- Other name: Louanne
- Years active: 1978 - present

= Louanne Sirota =

American actress and singer

Louanne Sirota, also known as simply Louanne, is an American actress and singer. She played the title role in Annie in the 2nd National Company in Los Angeles in 1979. At the time, she was the youngest ever picked for the role. After her breakthrough in the film Oh, God! Book II, she was nominated for a Saturn Award for Best Actress in 1981. She also acted as a wise-beyond-her-years Iowa teenager in the short-lived comedy-drama Two Marriages on ABC. She was seen as herself in the 2006 documentary Life After Tomorrow, about the women who have played orphans in Annie.

Other awards in 1980:
- Academy of Family Films and Family Television - Best Actress for Oh God Book II
- Film Advisory Board - Award of Excellence for Most Promising Actress for Oh God Book II
- Academy of Science Fiction, Fantasy and Horror Films - Golden Scroll Award of Merit for Outstanding Achievement for Oh God Book II

==Filmography==

===As Louanne===
- Chuck Barris Rah Rah Show (TV) (1978) as Louanne
- The Long Days of Summer (1980) (TV) as Sarah
- Oh, God! Book II (1980) (Film) as Tracy Richards
- The Last Song (1980) (TV) as Abby Newman
- Aloha Paradise (1 episode, 1981)

* _Stored rows_:
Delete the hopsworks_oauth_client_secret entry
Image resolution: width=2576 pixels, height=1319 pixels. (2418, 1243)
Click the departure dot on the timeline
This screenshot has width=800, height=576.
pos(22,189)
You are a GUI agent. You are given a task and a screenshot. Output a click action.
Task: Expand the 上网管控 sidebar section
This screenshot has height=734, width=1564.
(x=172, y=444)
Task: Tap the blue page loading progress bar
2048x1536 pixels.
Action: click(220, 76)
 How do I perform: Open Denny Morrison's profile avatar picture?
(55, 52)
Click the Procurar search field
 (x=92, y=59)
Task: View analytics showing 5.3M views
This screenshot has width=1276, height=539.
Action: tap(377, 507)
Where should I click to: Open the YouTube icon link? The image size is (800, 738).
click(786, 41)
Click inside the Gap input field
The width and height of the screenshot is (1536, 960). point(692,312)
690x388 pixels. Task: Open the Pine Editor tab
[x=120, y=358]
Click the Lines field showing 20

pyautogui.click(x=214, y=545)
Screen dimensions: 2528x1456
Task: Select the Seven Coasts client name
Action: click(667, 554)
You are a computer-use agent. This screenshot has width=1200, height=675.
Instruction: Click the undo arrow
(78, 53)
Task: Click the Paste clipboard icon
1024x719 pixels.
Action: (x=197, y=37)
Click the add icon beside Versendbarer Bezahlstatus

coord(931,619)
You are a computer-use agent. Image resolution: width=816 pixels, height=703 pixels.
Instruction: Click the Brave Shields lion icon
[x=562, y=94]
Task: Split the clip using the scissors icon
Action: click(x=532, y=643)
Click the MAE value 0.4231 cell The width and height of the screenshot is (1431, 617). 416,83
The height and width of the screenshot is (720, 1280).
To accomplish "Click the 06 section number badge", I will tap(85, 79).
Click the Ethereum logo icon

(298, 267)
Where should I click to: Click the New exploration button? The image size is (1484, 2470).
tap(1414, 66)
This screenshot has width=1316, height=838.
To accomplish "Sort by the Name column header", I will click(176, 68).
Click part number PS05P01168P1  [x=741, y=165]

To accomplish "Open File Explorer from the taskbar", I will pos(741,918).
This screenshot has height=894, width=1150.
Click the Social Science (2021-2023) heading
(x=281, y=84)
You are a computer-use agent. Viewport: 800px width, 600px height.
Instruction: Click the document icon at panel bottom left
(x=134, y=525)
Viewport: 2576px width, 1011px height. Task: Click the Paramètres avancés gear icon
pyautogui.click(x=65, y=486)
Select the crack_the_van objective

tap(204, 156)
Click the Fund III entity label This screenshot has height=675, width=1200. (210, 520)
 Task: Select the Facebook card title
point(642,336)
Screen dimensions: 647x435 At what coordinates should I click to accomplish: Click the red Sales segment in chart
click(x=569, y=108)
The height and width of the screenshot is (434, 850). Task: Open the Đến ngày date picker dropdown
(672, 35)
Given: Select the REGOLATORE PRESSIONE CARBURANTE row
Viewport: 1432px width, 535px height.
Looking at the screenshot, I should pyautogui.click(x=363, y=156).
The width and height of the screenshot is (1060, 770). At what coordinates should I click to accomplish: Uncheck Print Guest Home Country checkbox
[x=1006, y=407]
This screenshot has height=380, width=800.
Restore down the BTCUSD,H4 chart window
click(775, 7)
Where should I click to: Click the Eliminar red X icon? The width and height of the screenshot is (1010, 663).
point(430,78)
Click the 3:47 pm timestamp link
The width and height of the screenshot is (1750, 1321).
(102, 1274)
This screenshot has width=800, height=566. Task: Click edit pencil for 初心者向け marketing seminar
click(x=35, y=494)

* _Given exercise 1_: In the Louanne Sirota article, what is the name of the character she played in Oh, God! Book II?
* _Given exercise 2_: Copy out, word for word, the stretch of the listing from its first line through the line containing "I will pos(741,918).", including both of those lines.

* _Problem solution 1_: Tracy Richards

* _Problem solution 2_:
Delete the hopsworks_oauth_client_secret entry
Image resolution: width=2576 pixels, height=1319 pixels. (2418, 1243)
Click the departure dot on the timeline
This screenshot has width=800, height=576.
pos(22,189)
You are a GUI agent. You are given a task and a screenshot. Output a click action.
Task: Expand the 上网管控 sidebar section
This screenshot has height=734, width=1564.
(x=172, y=444)
Task: Tap the blue page loading progress bar
2048x1536 pixels.
Action: click(220, 76)
 How do I perform: Open Denny Morrison's profile avatar picture?
(55, 52)
Click the Procurar search field
 (x=92, y=59)
Task: View analytics showing 5.3M views
This screenshot has width=1276, height=539.
Action: tap(377, 507)
Where should I click to: Open the YouTube icon link? The image size is (800, 738).
click(786, 41)
Click inside the Gap input field
The width and height of the screenshot is (1536, 960). point(692,312)
690x388 pixels. Task: Open the Pine Editor tab
[x=120, y=358]
Click the Lines field showing 20

pyautogui.click(x=214, y=545)
Screen dimensions: 2528x1456
Task: Select the Seven Coasts client name
Action: click(667, 554)
You are a computer-use agent. This screenshot has width=1200, height=675.
Instruction: Click the undo arrow
(78, 53)
Task: Click the Paste clipboard icon
1024x719 pixels.
Action: (x=197, y=37)
Click the add icon beside Versendbarer Bezahlstatus

coord(931,619)
You are a computer-use agent. Image resolution: width=816 pixels, height=703 pixels.
Instruction: Click the Brave Shields lion icon
[x=562, y=94]
Task: Split the clip using the scissors icon
Action: click(x=532, y=643)
Click the MAE value 0.4231 cell The width and height of the screenshot is (1431, 617). 416,83
The height and width of the screenshot is (720, 1280).
To accomplish "Click the 06 section number badge", I will tap(85, 79).
Click the Ethereum logo icon

(298, 267)
Where should I click to: Click the New exploration button? The image size is (1484, 2470).
tap(1414, 66)
This screenshot has width=1316, height=838.
To accomplish "Sort by the Name column header", I will click(176, 68).
Click part number PS05P01168P1  [x=741, y=165]

To accomplish "Open File Explorer from the taskbar", I will pos(741,918).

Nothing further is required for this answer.